PROMPT 1: In the listing, update the lines between the one holding "Given: Open the Jackpot 1 blue banner" and the one holding "Looking at the screenshot, I should [x=380, y=103].", inclusive, so that "blue" becomes "green", with everything else unchanged. Return only those lines.

━━━━━ DOCUMENT EXCERPT ━━━━━

How to Mirror a Person and Build Rapport with Them

How to Mirror a Person and Build Rapport with Them

Have you ever noticed that when best friends get together, they tend to act and even sound alike? It’s often described as ‘chemistry’ or ‘a positive vibe’, but there’s a simple evolutionary mechanism behind the phenomenon—mirroring is the name! Behavioral research show that mirroring and matching—copying other people’s body language, mannerisms, and repeating their words— helps build trust and establishes rapport.  Charismatic people who are masterful in the art of developing rapport do this instinctively but matching and mirroring can be learned and is a skill that you can cultivate, hone, and use over a lifetime to improve relationships in every aspect of your life (Ascend nonprofits, 2012).

Mirroring and matching are techniques widely used in Neuro-Linguistic Programming, or NLP, an interpersonal communication model created by Richard Bandler and John Grinder in the 1970s.  The idea is that people feel most comfortable around those who are like them – they feel that their point of view is understood. The more someone believes you are like them, the easier it is to develop trust and rapport at the unconscious level. Mirroring refers to the simultaneous ‘copying’ of the behavior of another person, as if reflecting their movements back to them.  When done with respect and discretion, mirroring creates a positive feeling and responsiveness in you and others. Matching, on the other hand, can have a built-in ‘time lag’.  For example, if a seated client uncrosses his legs and leans slightly inward while speaking, you should wait for a few seconds and then discretely adopt the same posture(Ascend nonprofits, 2012).

The most prudent of establishing rapport quickly is to mirror and match the most unconscious elements of a person’s behavior during communication, such as physiology and tonality.  Together, these two elements comprise an estimated 93% of our communication.   Paying attention to just these two elements can make you most like the other person without their being aware that this is occurring – that’s the key to success (Ascend nonprofits, 2012).

According to Stepcase Lifehack, one of the most underutilized techniques for being more persuasive is building a good rapport through matching and mirroring. Instead of arguing your point in your own private way, mirror the person you’re talking to in body language, speed of your voice, volume, and even your word choice. You need to be subtle when doing this, but it’s a subconscious way to make the person you’re speaking with more comfortable. If they cross their legs, cross yours. If they speak with hand gestures, you should do the same. It’s not just the physical aspects. Change the volume of your voice and the speed of the conversation to match as well. If they’re talking slowly and in a deep voice, try to do the same. The idea is that you build relationships with people you admire and when you act similar to the person you’re talking to, they subconsciously admire you more (Klosowski, 2012).

━━━━━ DATA SECTION ━━━━━

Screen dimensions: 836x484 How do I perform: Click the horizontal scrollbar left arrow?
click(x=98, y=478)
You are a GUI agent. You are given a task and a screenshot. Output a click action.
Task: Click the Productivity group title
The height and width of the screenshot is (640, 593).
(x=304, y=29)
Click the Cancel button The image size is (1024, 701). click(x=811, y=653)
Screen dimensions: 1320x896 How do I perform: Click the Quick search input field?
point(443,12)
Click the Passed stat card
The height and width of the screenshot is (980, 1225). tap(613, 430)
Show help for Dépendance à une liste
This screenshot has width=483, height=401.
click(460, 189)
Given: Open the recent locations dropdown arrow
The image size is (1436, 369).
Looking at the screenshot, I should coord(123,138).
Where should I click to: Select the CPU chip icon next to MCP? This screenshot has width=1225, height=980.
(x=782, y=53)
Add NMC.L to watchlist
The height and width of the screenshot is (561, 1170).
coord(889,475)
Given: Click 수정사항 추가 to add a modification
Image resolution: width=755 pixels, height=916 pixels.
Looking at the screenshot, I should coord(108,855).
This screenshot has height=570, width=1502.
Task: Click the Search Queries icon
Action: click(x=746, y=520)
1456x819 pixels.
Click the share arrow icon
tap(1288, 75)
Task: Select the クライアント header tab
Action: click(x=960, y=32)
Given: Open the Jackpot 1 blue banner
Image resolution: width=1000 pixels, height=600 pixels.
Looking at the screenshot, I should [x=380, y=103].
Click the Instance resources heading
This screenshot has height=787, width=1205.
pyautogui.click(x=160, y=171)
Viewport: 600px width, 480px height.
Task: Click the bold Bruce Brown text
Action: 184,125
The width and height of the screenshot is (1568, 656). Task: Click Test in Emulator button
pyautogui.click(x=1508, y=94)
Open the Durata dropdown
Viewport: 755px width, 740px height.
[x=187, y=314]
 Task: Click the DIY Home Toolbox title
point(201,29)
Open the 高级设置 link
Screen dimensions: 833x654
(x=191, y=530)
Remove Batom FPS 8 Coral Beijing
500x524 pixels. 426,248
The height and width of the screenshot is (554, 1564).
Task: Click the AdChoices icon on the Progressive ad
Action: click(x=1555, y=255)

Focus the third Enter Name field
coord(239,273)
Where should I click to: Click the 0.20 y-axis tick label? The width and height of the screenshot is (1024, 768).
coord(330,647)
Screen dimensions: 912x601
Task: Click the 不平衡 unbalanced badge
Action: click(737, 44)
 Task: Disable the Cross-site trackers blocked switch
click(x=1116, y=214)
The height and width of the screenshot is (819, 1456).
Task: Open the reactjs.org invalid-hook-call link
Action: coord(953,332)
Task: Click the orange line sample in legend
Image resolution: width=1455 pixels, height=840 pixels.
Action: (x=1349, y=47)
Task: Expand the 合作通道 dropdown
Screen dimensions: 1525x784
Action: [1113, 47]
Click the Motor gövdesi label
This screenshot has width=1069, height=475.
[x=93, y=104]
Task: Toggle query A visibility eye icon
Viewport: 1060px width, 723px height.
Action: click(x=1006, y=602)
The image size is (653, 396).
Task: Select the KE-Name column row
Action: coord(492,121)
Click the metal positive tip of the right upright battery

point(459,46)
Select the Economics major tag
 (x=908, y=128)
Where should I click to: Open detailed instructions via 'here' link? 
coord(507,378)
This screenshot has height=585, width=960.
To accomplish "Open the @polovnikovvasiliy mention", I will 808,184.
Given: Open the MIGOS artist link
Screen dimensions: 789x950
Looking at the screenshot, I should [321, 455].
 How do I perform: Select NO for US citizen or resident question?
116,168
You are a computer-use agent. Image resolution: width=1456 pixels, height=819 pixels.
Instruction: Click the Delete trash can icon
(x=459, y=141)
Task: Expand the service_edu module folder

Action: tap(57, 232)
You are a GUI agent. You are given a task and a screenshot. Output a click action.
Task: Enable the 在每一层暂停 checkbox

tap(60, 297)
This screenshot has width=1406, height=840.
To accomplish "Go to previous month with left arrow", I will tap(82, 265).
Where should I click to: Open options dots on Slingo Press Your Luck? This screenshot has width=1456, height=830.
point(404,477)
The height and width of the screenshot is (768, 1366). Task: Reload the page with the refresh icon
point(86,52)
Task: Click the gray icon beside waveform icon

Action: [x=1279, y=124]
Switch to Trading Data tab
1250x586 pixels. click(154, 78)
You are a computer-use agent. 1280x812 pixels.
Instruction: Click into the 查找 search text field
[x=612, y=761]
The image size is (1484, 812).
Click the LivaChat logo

━━━━━

PROMPT 2: According to the text on mirroring and rapport, who created Neuro-Linguistic Programming?

CORRECT OUTPUT 1:
Given: Open the Jackpot 1 green banner
Image resolution: width=1000 pixels, height=600 pixels.
Looking at the screenshot, I should [x=380, y=103].

CORRECT OUTPUT 2: Richard Bandler and John Grinder created it in the 1970s.